→ **Task description**
The range runs from the line containing "Task: Switch to the Objects tab" to the last line of the entries. Copy that range exactly, omitting pictures.

(Collected data entries)
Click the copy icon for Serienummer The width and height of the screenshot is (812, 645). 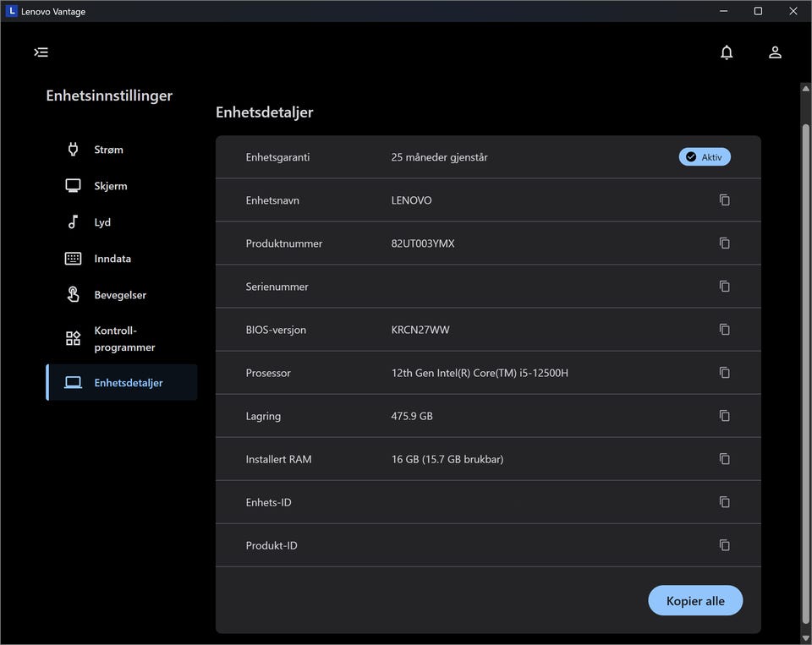[724, 287]
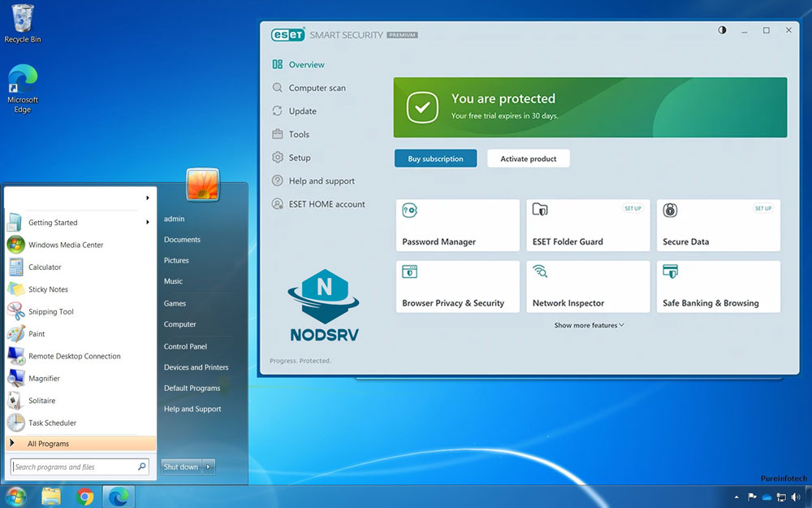Go to Computer scan section
This screenshot has width=812, height=508.
(x=317, y=88)
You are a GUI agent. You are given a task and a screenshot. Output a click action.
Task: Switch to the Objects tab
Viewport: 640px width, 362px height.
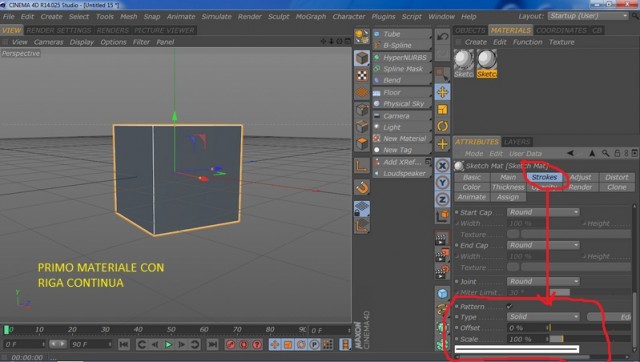pyautogui.click(x=470, y=31)
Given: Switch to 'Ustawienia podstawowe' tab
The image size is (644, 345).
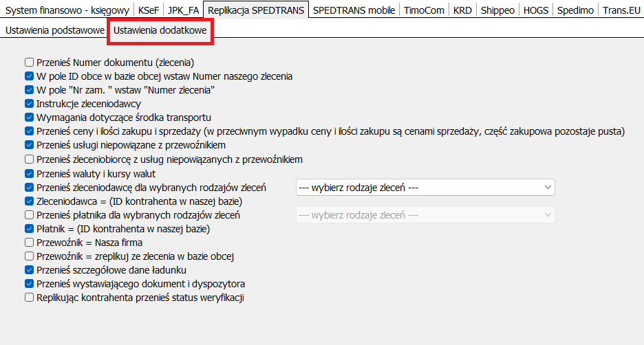Looking at the screenshot, I should click(x=54, y=31).
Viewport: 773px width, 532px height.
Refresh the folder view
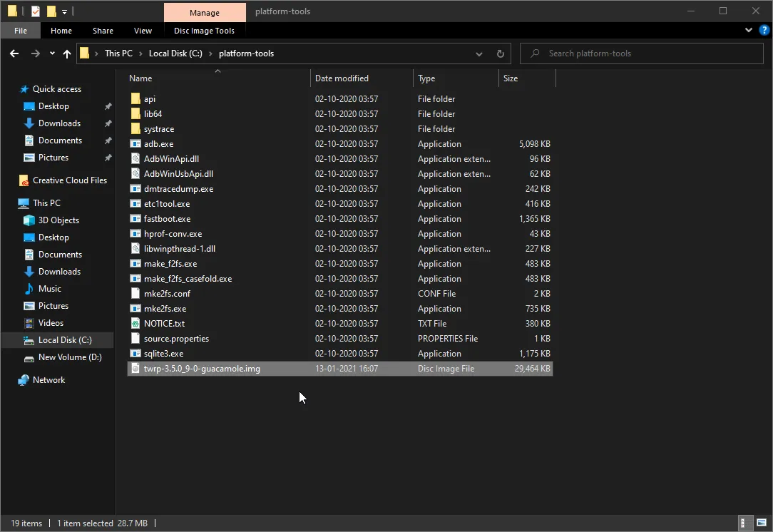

→ **Problem solution**
Task: Switch to the Objects tab
Viewport: 640px width, 362px height.
pyautogui.click(x=470, y=31)
Given: Switch to 'Ustawienia podstawowe' tab
The image size is (644, 345).
Looking at the screenshot, I should click(x=54, y=31).
Viewport: 773px width, 532px height.
Refresh the folder view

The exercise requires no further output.